> [Requirement]: Keep to one stretch of the data below, the lines from the one with "Where should I" up to and including the one with "You are a computer-use", and return that stretch exactly.

> [Supplied entries]:
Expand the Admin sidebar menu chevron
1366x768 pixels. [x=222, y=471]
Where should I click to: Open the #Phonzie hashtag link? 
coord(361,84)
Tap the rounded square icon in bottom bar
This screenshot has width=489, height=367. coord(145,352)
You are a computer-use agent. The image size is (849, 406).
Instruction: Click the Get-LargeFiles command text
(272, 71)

--

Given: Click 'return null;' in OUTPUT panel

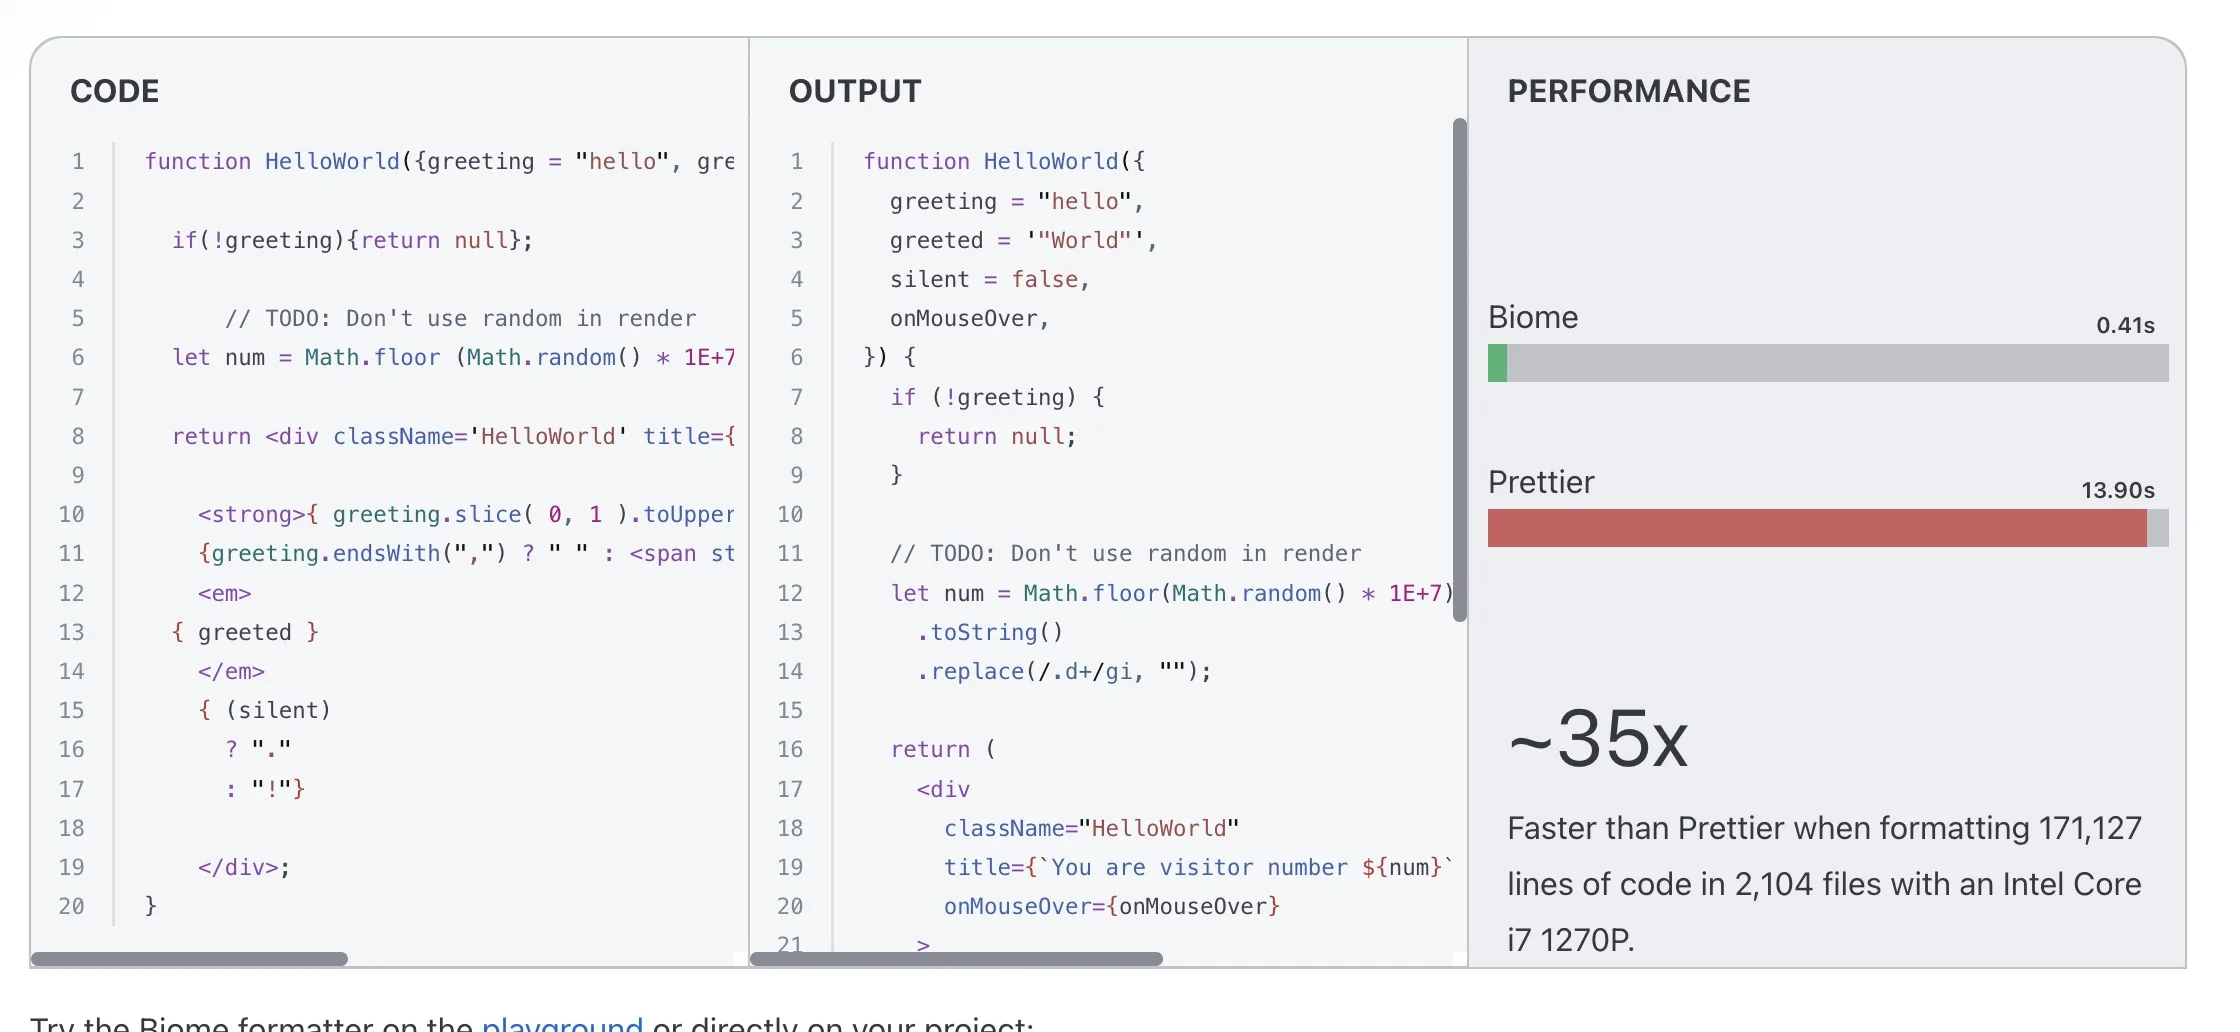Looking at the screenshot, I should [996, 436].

> [Written solution]:
Where should I click to: Open the #Phonzie hashtag link? 
coord(361,84)
Tap the rounded square icon in bottom bar
This screenshot has width=489, height=367. coord(145,352)
You are a computer-use agent. The image size is (849, 406).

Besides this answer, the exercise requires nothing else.